Ovarian cancer is often treated with medications called PARP inhibitors, which work by preventing cancer cells from repairing damaged DNA.
These drugs can be especially helpful for patients whose tumors already have problems with DNA repair. However, many tumors eventually stop responding, even after showing early improvement. Until now, doctors have not fully understood how this resistance develops so quickly.
The new study, published in Science Translational Medicine, found that ovarian cancer cells can activate a survival response almost immediately after treatment begins.
Instead of gradually adapting over time, the cells switch on protective programs that help them stay alive. A protein called FRA1 plays a key role in this process by turning on genes that allow cancer cells to adjust and avoid being destroyed.
Researchers believe that stopping this early survival response could help treatments work longer and more effectively. To test this idea, the team explored whether brigatinib, a drug already approved to treat certain lung cancers, could block the cancer cells’ defense system. Brigatinib was chosen because it interferes with several signaling pathways that cancer cells use to survive.

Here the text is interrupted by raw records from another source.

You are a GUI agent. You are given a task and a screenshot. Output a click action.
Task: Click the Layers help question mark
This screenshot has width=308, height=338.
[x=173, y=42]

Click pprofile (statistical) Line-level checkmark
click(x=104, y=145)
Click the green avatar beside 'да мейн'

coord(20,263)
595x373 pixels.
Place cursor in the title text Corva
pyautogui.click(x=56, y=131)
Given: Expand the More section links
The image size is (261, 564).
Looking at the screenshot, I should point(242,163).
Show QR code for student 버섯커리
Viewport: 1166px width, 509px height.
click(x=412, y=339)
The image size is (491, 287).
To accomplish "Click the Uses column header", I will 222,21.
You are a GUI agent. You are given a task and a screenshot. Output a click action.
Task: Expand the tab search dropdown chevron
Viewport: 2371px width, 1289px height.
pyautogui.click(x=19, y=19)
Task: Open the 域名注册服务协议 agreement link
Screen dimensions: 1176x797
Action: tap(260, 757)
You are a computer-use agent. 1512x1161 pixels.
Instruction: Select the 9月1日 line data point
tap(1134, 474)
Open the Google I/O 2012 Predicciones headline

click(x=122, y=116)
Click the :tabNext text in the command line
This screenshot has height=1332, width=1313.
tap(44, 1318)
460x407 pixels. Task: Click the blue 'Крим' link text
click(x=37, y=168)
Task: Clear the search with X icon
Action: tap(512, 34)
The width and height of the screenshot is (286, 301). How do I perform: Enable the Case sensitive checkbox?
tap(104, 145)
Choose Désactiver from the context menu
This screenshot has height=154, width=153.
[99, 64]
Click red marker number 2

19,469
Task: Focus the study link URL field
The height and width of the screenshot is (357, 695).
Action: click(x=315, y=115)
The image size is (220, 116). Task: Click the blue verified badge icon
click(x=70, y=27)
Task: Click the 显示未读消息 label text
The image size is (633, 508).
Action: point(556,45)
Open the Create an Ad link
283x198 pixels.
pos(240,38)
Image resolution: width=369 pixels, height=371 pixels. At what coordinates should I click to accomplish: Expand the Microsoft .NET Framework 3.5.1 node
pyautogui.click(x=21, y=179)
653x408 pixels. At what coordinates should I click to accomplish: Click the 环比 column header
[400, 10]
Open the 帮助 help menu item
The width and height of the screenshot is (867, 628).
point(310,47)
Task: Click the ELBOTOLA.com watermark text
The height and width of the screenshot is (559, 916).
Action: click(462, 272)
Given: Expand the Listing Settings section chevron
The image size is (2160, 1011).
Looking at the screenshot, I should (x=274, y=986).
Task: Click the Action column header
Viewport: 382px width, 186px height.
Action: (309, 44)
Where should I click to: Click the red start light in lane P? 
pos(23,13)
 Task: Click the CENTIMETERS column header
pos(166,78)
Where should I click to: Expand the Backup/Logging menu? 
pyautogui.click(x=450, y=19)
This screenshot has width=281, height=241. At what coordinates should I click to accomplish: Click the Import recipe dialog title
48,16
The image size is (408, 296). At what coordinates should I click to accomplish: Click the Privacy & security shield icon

In laboratory experiments, combining brigatinib with a PARP inhibitor produced stronger anti-cancer effects than using either drug alone. Importantly, the combination targeted cancer cells while leaving normal cells largely unaffected, suggesting the approach could be both effective and relatively safe.
The study also uncovered how brigatinib works in this new role. Instead of affecting DNA repair directly, the drug shuts down two important survival signals inside aggressive ovarian cancer cells, known as FAK and EPHA2. These molecules help tumors adapt to treatment and continue growing. Blocking both at the same time made the cancer cells far more vulnerable to PARP inhibitors.
Researchers found that tumors with higher levels of these signals responded especially well to the combined treatment. These types of tumors are often more aggressive and difficult to treat, raising hopes that the strategy could benefit patients with the greatest need for new options.
Experts say the discovery highlights the importance of targeting resistance early in treatment, before cancer cells have time to adjust. By interrupting the survival mechanisms that tumors activate, doctors may be able to improve outcomes and delay disease progression.
Although the findings are still at the preclinical stage and more research is needed before testing in patients, the study offers a promising new direction. Repurposing an existing drug could also speed up the path to clinical use, since its safety profile is already known.
For patients facing ovarian cancer, where treatment resistance remains a major challenge, this research suggests that combining therapies in smarter ways may lead to more durable responses and better survival in the future.